---- THE RECORDS
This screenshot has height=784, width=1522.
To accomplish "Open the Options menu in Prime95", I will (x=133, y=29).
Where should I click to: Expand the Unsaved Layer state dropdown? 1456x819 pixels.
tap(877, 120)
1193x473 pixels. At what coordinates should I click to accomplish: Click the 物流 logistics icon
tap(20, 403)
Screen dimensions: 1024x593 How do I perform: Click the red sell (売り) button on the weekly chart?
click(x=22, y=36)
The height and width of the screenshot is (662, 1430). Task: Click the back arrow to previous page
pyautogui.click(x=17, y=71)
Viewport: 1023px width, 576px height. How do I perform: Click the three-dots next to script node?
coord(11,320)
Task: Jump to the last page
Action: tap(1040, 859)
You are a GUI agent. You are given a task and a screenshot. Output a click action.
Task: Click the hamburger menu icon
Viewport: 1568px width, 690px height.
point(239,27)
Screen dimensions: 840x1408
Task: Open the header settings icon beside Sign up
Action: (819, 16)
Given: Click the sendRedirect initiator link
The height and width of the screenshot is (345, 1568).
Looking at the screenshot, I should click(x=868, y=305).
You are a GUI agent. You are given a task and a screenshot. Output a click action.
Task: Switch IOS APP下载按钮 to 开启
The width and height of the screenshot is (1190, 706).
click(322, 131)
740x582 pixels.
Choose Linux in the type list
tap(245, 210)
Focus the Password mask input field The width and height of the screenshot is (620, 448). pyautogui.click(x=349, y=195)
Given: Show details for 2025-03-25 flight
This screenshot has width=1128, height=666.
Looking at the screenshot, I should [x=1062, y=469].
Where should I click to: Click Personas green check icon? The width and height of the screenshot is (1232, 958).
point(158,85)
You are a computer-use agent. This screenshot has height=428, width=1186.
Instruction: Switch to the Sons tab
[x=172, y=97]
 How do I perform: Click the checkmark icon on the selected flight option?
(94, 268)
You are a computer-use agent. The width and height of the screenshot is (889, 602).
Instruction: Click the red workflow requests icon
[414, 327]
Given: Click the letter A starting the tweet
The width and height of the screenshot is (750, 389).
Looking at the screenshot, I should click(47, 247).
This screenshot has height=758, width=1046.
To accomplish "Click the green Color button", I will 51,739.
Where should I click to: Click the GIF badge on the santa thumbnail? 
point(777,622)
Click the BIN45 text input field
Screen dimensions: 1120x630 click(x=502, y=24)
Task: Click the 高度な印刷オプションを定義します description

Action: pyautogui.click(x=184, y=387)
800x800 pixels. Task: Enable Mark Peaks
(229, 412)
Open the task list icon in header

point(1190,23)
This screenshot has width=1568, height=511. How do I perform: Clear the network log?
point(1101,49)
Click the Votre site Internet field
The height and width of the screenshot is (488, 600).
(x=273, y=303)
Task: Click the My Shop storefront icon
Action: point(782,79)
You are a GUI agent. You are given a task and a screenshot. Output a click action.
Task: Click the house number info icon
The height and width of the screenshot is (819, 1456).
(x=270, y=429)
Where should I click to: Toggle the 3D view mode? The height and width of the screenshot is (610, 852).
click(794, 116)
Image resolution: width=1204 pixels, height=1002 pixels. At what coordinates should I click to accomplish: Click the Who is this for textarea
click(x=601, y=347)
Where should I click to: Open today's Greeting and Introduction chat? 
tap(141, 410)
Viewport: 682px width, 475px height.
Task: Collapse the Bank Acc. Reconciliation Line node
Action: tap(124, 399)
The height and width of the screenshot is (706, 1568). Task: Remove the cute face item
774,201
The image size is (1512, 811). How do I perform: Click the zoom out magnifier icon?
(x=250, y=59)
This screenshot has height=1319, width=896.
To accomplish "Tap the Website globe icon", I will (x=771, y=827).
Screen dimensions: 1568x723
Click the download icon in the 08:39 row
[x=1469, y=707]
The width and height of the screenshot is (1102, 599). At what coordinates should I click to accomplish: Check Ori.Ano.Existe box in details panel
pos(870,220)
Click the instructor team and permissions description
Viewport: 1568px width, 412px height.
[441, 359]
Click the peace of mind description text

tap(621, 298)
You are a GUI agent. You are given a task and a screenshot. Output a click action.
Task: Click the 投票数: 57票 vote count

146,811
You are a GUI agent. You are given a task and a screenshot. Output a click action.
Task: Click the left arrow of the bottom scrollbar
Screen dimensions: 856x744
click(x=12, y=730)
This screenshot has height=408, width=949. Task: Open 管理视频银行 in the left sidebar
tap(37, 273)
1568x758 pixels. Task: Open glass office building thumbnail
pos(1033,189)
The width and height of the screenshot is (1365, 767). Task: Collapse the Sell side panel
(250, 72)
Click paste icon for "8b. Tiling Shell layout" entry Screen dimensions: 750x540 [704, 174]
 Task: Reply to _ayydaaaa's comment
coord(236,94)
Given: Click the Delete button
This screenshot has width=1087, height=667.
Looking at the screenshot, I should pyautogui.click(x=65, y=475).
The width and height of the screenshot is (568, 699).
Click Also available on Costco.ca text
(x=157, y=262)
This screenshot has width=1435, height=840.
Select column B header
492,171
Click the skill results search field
--------
**TASK DESCRIPTION**: Each line of the data that includes "computer" should be copied.

**REPLY TO THE EXERCISE**:
You are a computer-use agent. This screenshot has height=428, width=1186.
You are a computer-use agent. The width and height of the screenshot is (889, 602).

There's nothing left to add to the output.